I returned the next week with a reservation. But minutes before the appointed time, my companion bailed out. I faced the same grim maitre d' as a solo. "We don't seat singles," he said. "It's too busy." He proffered the old eat-at-the-bar dodge. If I hadn't gotten pretty grim-faced myself, I wouldn't have been seated. (FYI, four empty booths yawned at me throughout my meal.)
My difficulty in penetrating Rolf's, which is hardly a headline-maker in the food world, had to do with timing. It's December. During the holidays, tiny Rolf's drapes itself with enough tinsel and garland to fill the Crystal Room of the late, lamented Tavern on the Green. The ceiling drips with fake evergreen boughs, silver, white and purple balls, plastic icicles, dolls, Santas, angels and ornaments. Christmastime tunnel vision seizes you the moment you step in, and the crowds love it. The restaurant is packed from Thanksgiving to January, with people coming from as far as Long Island, Connecticut, Pennsylvania and California, according to my waitress. In other words, tourists—many of whom saw Rolf's featured on the Travel channel.

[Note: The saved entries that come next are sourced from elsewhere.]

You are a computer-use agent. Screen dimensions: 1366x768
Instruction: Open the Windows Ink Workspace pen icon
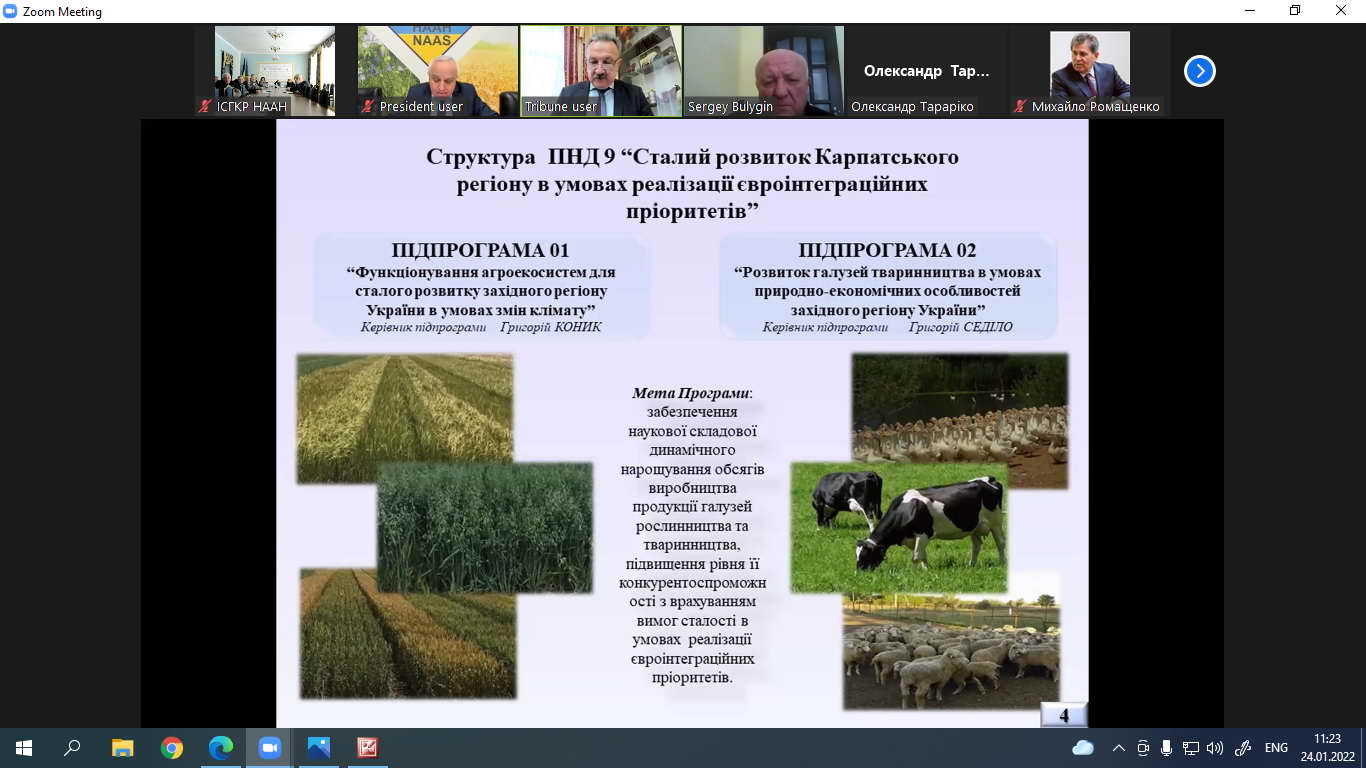(x=1243, y=747)
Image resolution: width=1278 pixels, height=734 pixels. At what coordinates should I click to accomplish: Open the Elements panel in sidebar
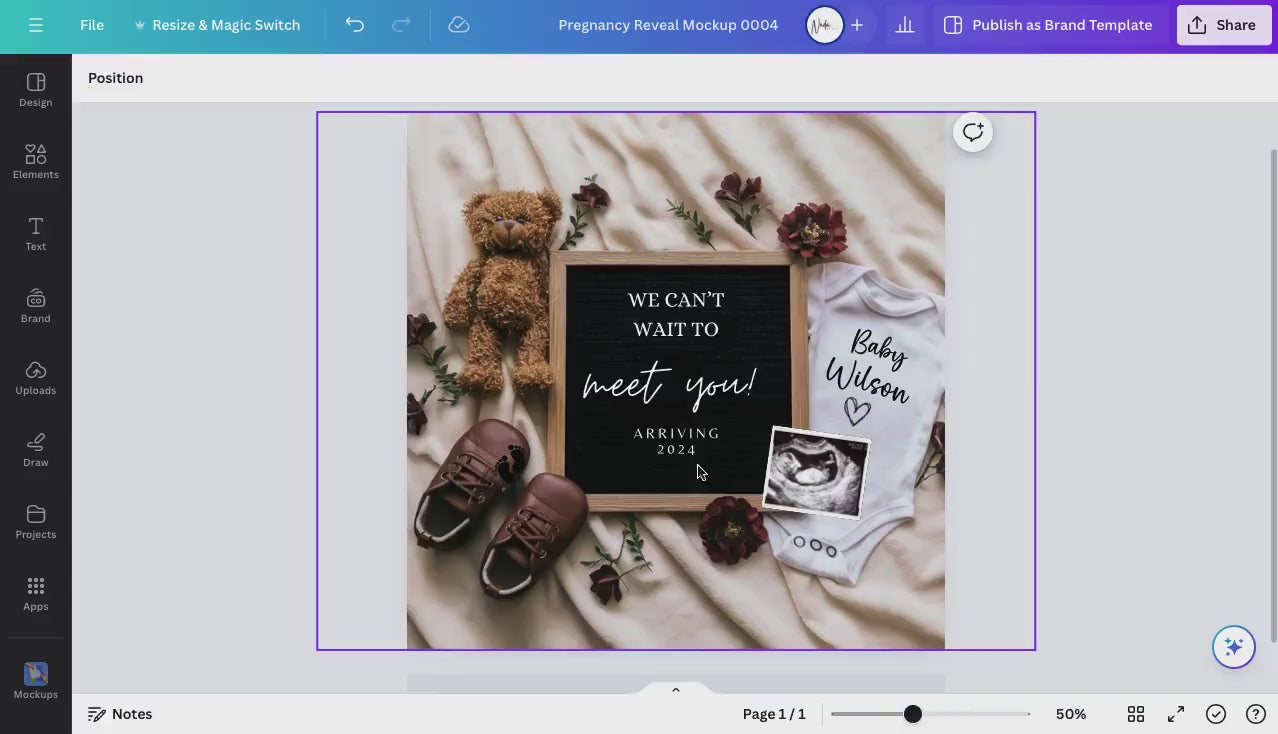(36, 161)
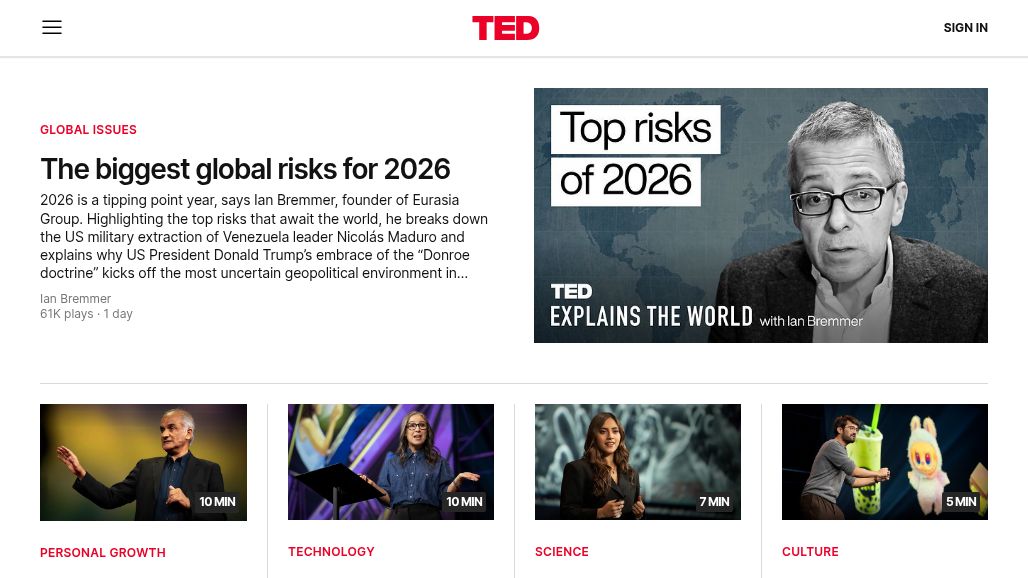Browse the CULTURE category
1028x578 pixels.
(810, 552)
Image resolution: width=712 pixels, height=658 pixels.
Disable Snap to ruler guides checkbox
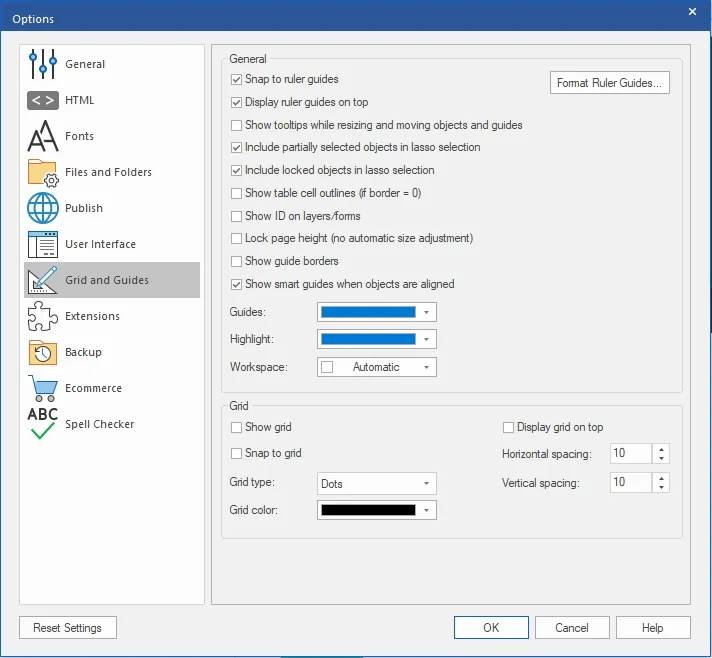(236, 79)
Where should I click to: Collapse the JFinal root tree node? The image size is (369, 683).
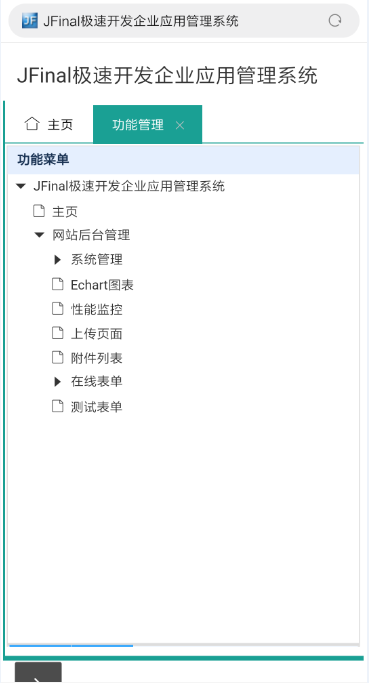(20, 186)
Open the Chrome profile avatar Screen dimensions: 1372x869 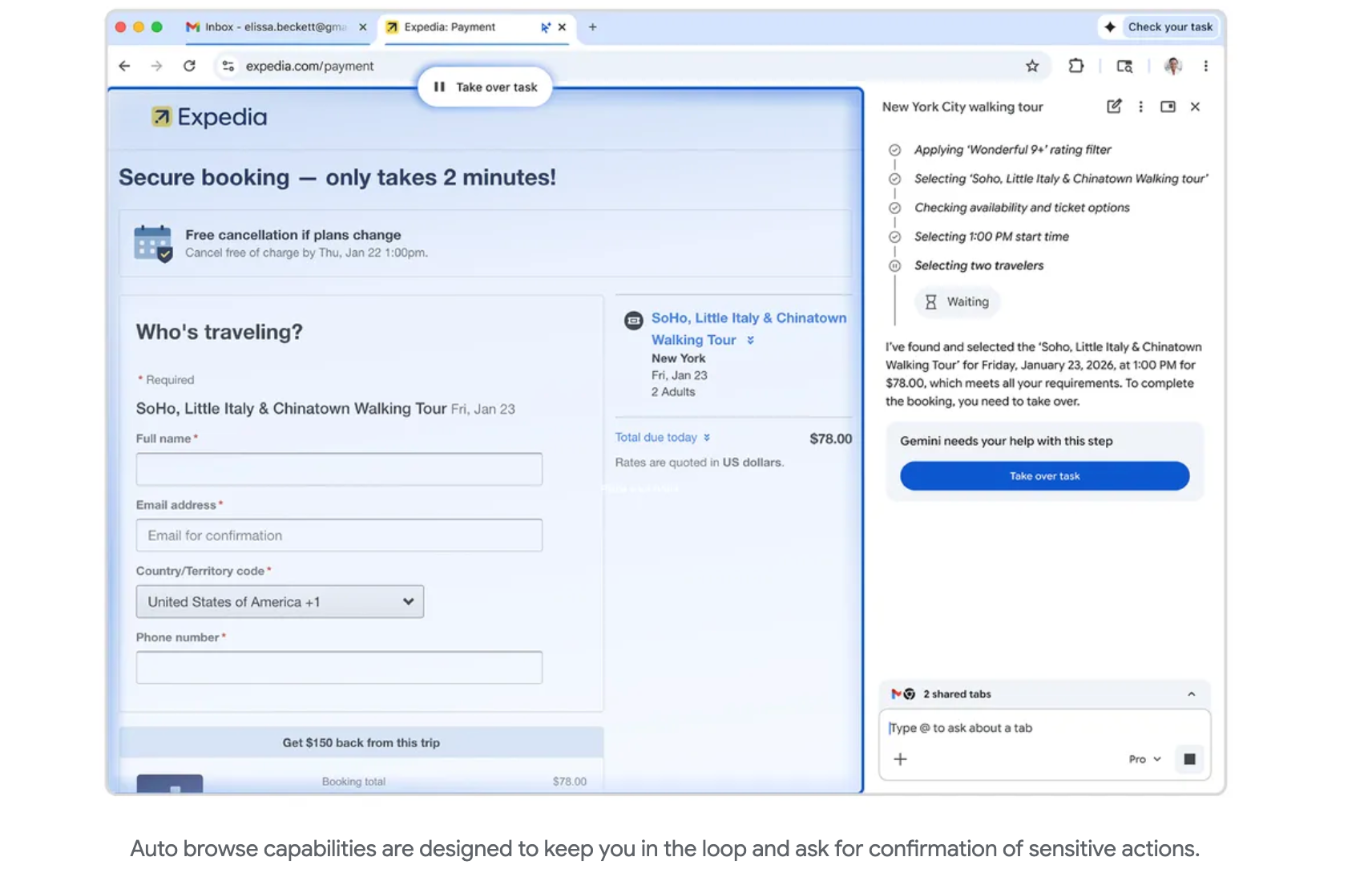click(1172, 67)
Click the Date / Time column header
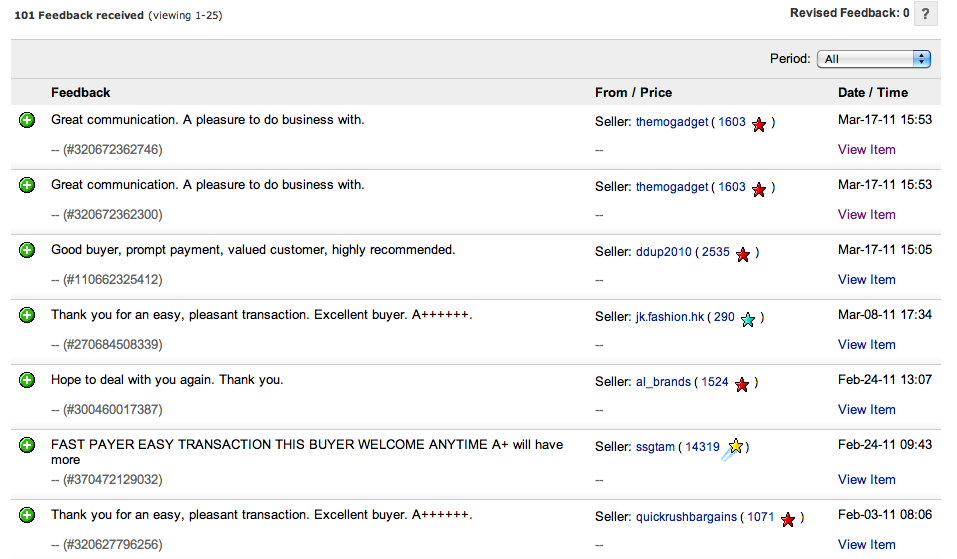 tap(872, 92)
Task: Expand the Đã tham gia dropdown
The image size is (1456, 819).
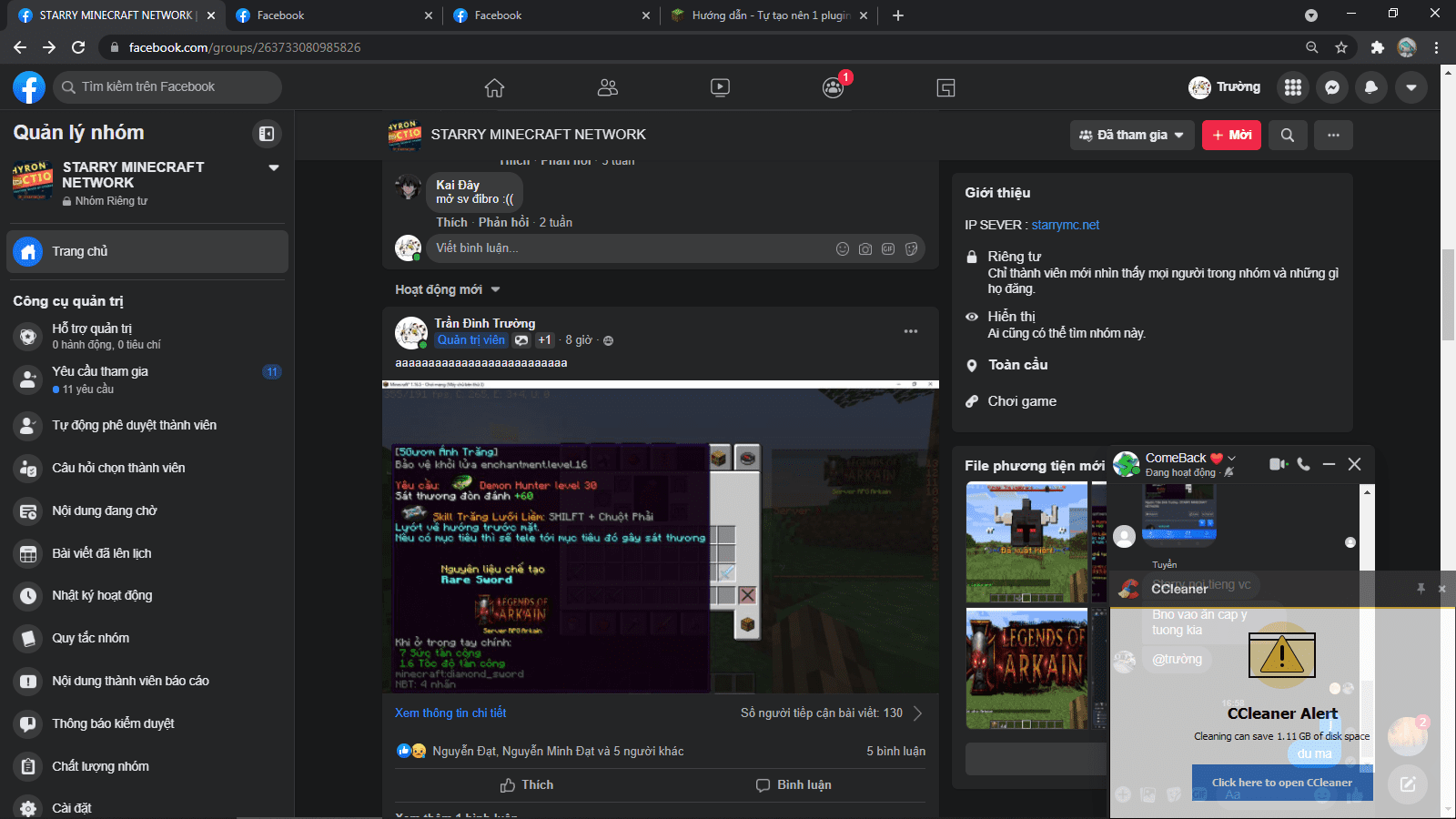Action: pyautogui.click(x=1132, y=135)
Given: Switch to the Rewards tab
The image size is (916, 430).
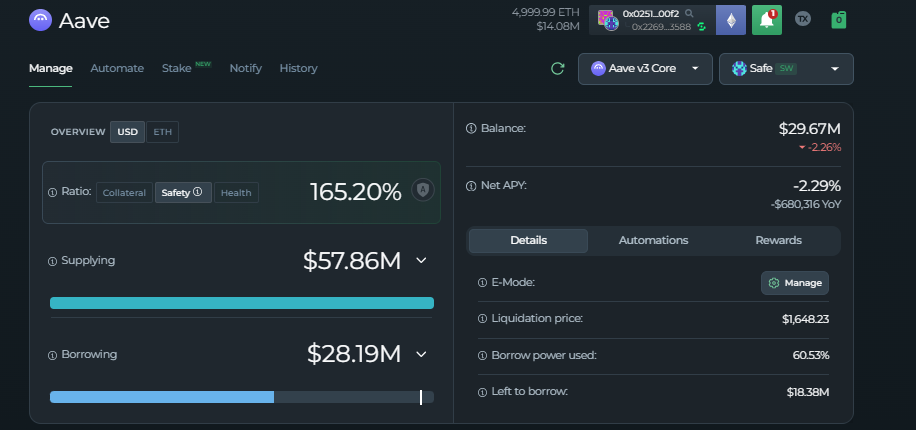Looking at the screenshot, I should (x=778, y=241).
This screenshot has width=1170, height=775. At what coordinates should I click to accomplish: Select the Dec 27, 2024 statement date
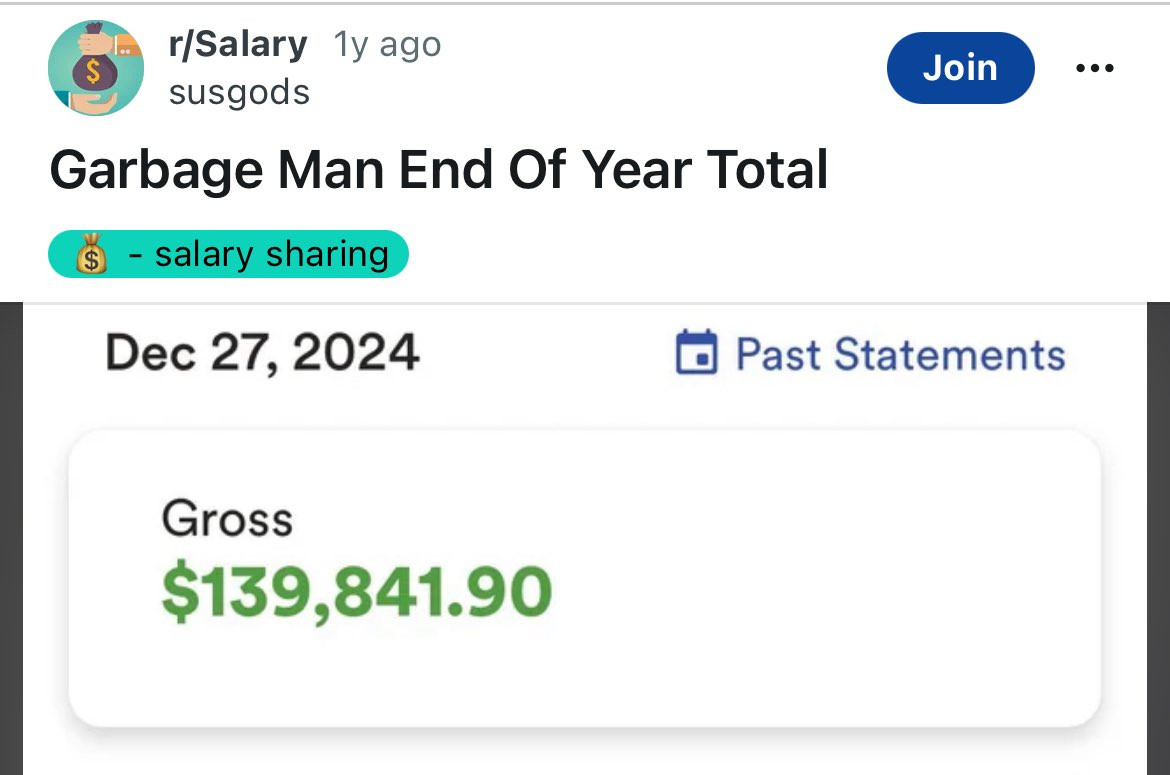coord(262,352)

The bar, meanwhile, seems to attract a steady swarm of working types: beer-drinking men in suits and ties and wine-drinking women in smart, neat, unfashionable ensembles. One man informed me that the patronage, once quite old, has skewed younger in recent years. They drink and chat gaily, seemingly unfazed by the fact that only centimeters separate them from their fellow man. I have never seen a barroom so crowded. It resembled a holiday-themed clown car. People at the door who spot a friend at the far end of the bar take a shortcut around the tables as the only possible way of joining their friend.
Couples, hypnotized by the baubles, routinely waltz in expecting to be seated, only to have their hopes immediately dashed. Rarely have I witnessed such crestfallen faces. They look like they've been informed there's no Santa Claus. I'd like to tell them that they're not missing much. The warmth of the place doesn't extend much beyond the festive decor. Aside from a couple cheerful waitresses, the staff goes about their duties sourly, as if doing penance. The place isn't hosted, it's managed. And, food-wise, my sausage plate was okay in theory (the wurst come from Queens' Karl Ehmer), but in reality overcooked and bland. The huge German beer was better, but it cost $10.
Perhaps Rolf's is too removed from it's founder to care. Rolf Hofsmann came from Munich but, according to my waitress, died at 49. His partner carried on until he died, and then another partner carried on, etc., etc. So at this point the place is like a German cousin several times removed. Still, it beats visiting Santa's workshop at Macy's.